- _ARTICLE_
URL Database Sharding:

  • Shard key: host_hash (hash of hostname)
  • Rationale: Co-locates all URLs for a host; queries filter by host

Kafka Topic Partitioning:

  • Partition key: host_hash
  • Number of partitions: 256 (allows scaling to 256 crawler nodes)
  • Rationale: Each crawler consumes specific partitions → owns specific hosts

Content Storage:

  • Partition by date (monthly tables)
  • Rationale: Old content can be archived/deleted without affecting recent data

The frontier is the heart of the crawler. It must balance priority, politeness, and throughput.

15 collapsed lines
// Frontier configuration
interface FrontierConfig {
numFrontQueues: number // F = number of priority levels (10-20)
numBackQueues: number // B = 3 × crawler threads
defaultPolitenessDelay: number // milliseconds between requests to same host
maxQueueSize: number // per back queue
}
interface URLEntry {
url: string
normalizedUrl: string
host: string
priority: number // 0.0 to 1.0
depth: number
discoveredAt: Date
}
class URLFrontier {
private frontQueues: PriorityQueue<URLEntry>[] // F queues
private backQueues: Map<string, HostQueue> // Host → queue
private hostToBackQueue: Map<string, number> // Host → back queue index
private backQueueHeap: MinHeap<BackQueueEntry> // Sorted by next_allowed_time
constructor(private config: FrontierConfig) {
this.frontQueues = Array(config.numFrontQueues)
.fill(null)
.map(() => new PriorityQueue<URLEntry>((a, b) => b.priority - a.priority))
this.backQueues = new Map()
this.hostToBackQueue = new Map()
this.backQueueHeap = new MinHeap((a, b) => a.nextAllowedTime - b.nextAllowedTime)
}
// Add URL to frontier
async addURL(entry: URLEntry): Promise<void> {
// Assign to front queue based on priority
const frontQueueIndex = Math.floor(entry.priority * (this.config.numFrontQueues - 1))

- _SUPPLIED INFORMATION_
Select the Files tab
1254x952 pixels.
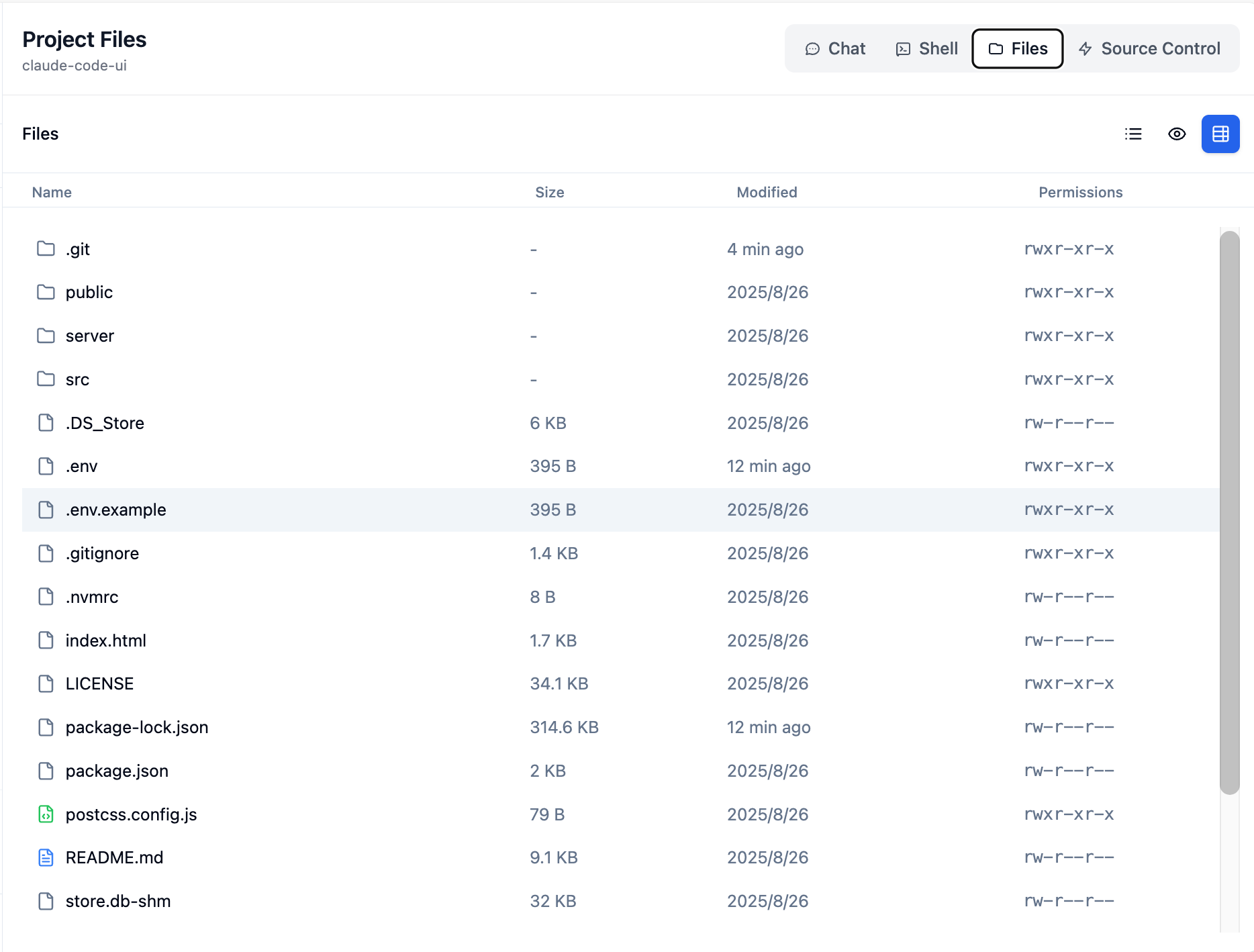(1017, 49)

- _SET PROBLEM A_
Edit the crawler design text by writing out the part from "The frontier is" up to and including "priority levels (10-20)", with "heart" replaced by "core".
- _SET PROBLEM B_
Answer these questions using the crawler design text:
(i) What shard key does the URL database use?
(ii) How many Kafka topic partitions are specified?
(iii) How is content storage partitioned?

- _FULL RESPONSE A_
The frontier is the core of the crawler. It must balance priority, politeness, and throughput.

15 collapsed lines
// Frontier configuration
interface FrontierConfig {
numFrontQueues: number // F = number of priority levels (10-20)

- _FULL RESPONSE B_
(i) host_hash, a hash of the hostname.
(ii) 256.
(iii) By date, in monthly tables.